Talk

Integrating Ocean Acidification Into Coastal Benthic Ecology

Thursday, Feb 14, 2019 - 11:00am - 12:00pm
Event Location
Schmidt Conference Center

Event Details

Our midday science seminars are free and open to the public. Because they are geared towards a scientific audience, they are more technical than our evening lectures. Learn more about our evening lecture series here.

Ocean acidification from rising atmospheric CO2 poses serious threats to coastal ecosystem services. Seawater pH can impact physiological processes of many aquatic organisms, including valuable aquaculture species like Pacific oysters. Yet increasingly, researchers are finding that local ecological processes may be altering some of these global trends.

Ecologists have started to realize that that not only does pH affect organisms, but that organisms also affect pH. This discovery is changing the way we view coastal ecosystems.
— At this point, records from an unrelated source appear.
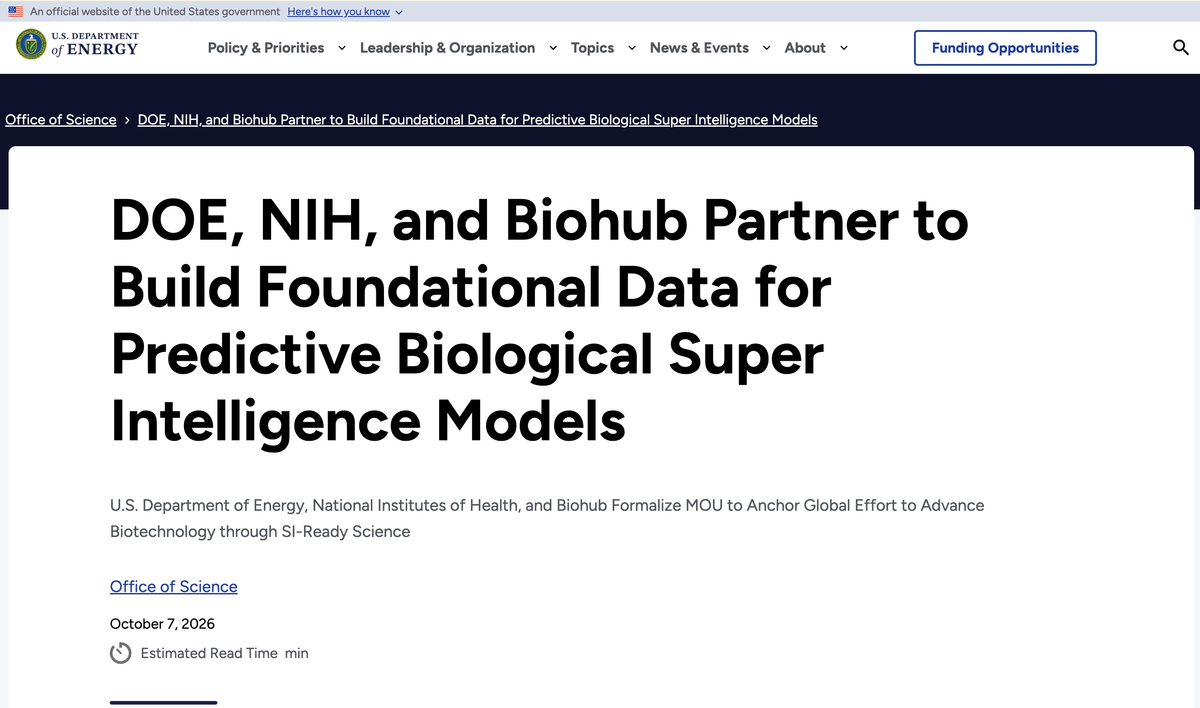Click the Department of Energy seal logo

[x=31, y=44]
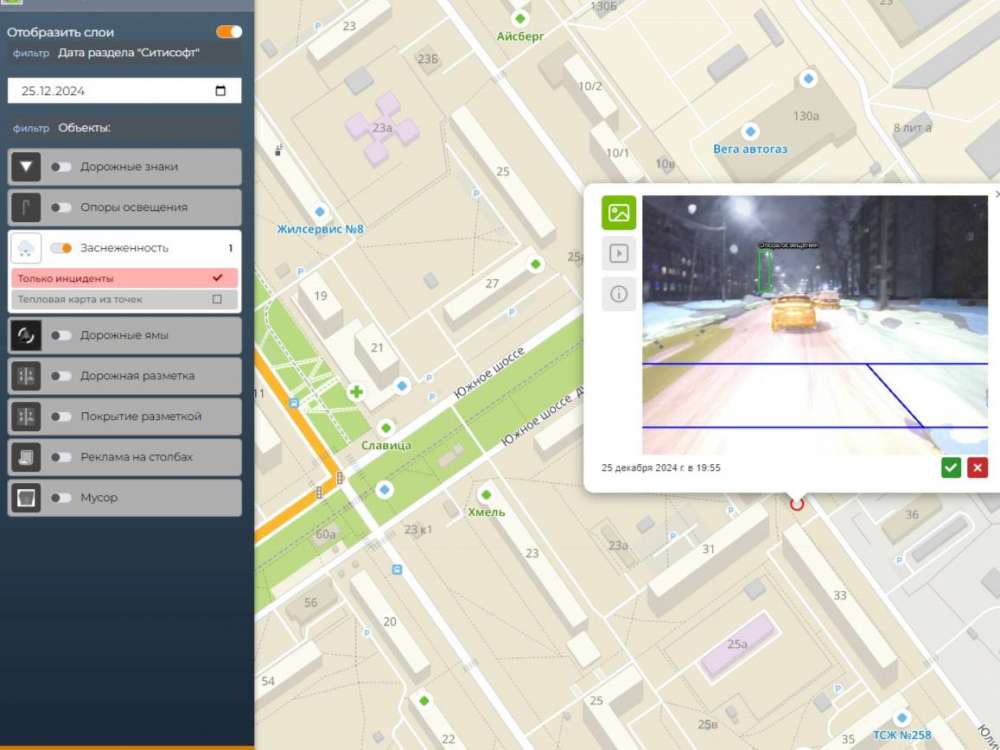Check 'Тепловая карта из точек' checkbox

(217, 299)
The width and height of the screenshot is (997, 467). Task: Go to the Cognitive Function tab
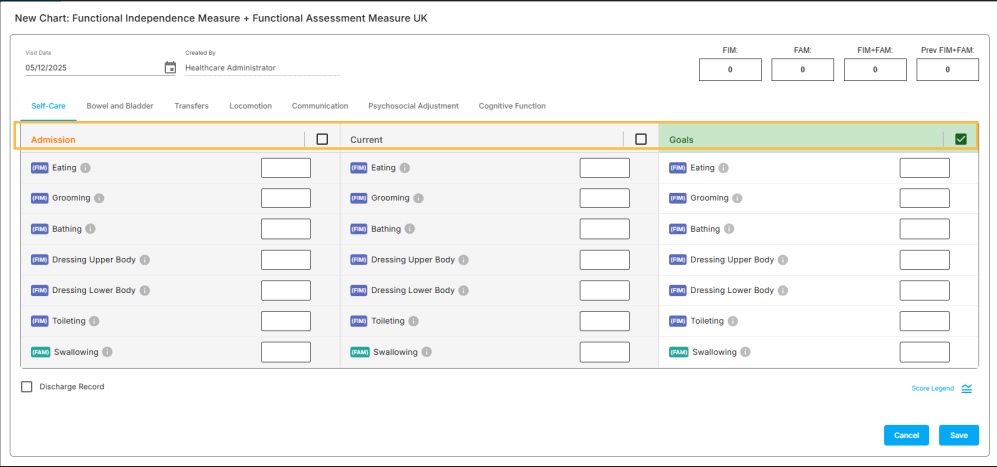pyautogui.click(x=512, y=106)
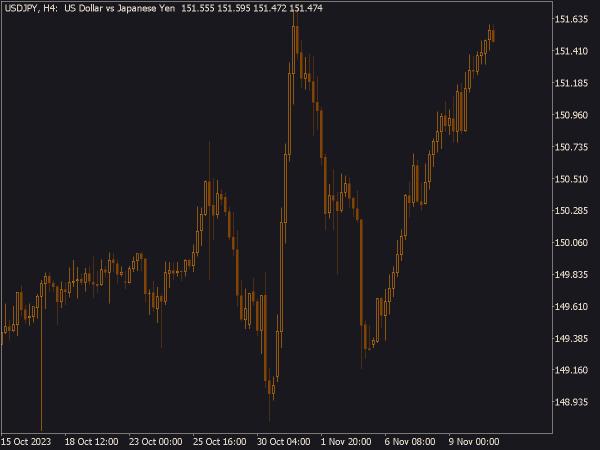The height and width of the screenshot is (450, 600).
Task: Click the 23 Oct 00:00 time label
Action: [155, 442]
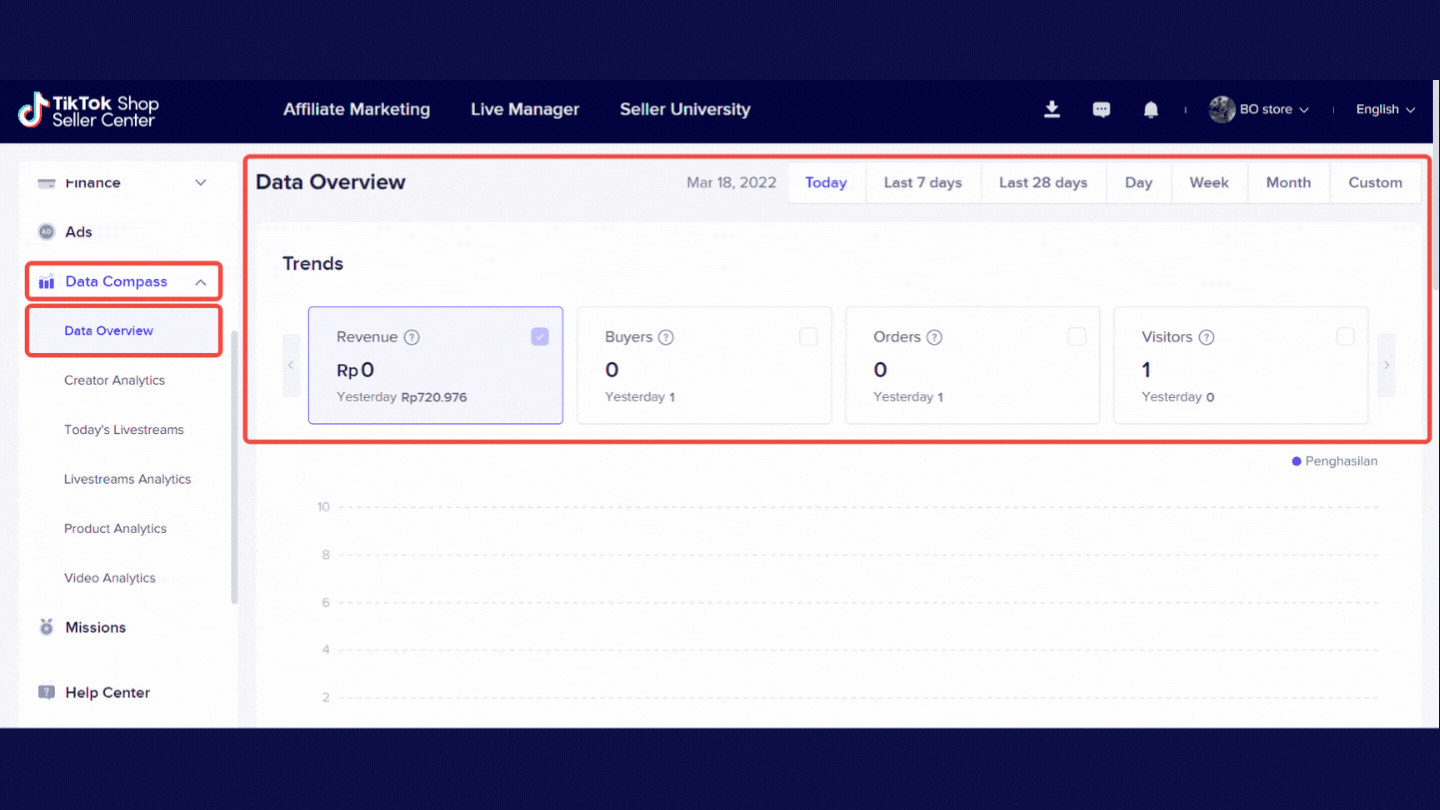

Understanding 1) how environmental factors or ecological processes drive variation in seawater pH; 2) whether this results in spatial variation of long-term ocean acidification; and 3) the effects of this pH variation on coastal organisms are critical research needs for climate change adaptation and management of important natural resources.

In this talk, Alex Lowe will discuss research that explores these questions at different scales in the Salish Sea, Washington, where scientists found that biological processes were the key driver of pH variation at daily, seasonal and decadal scales. In this system, seawater pH changed with phytoplankton and suspended detritus composition, seagrass cover and, to a lesser extent, temperature and salinity. Using experiments with native and aquaculture oysters as examples, Lowe will discuss the potential for integrating observations of carbonate chemistry into coastal ecological studies.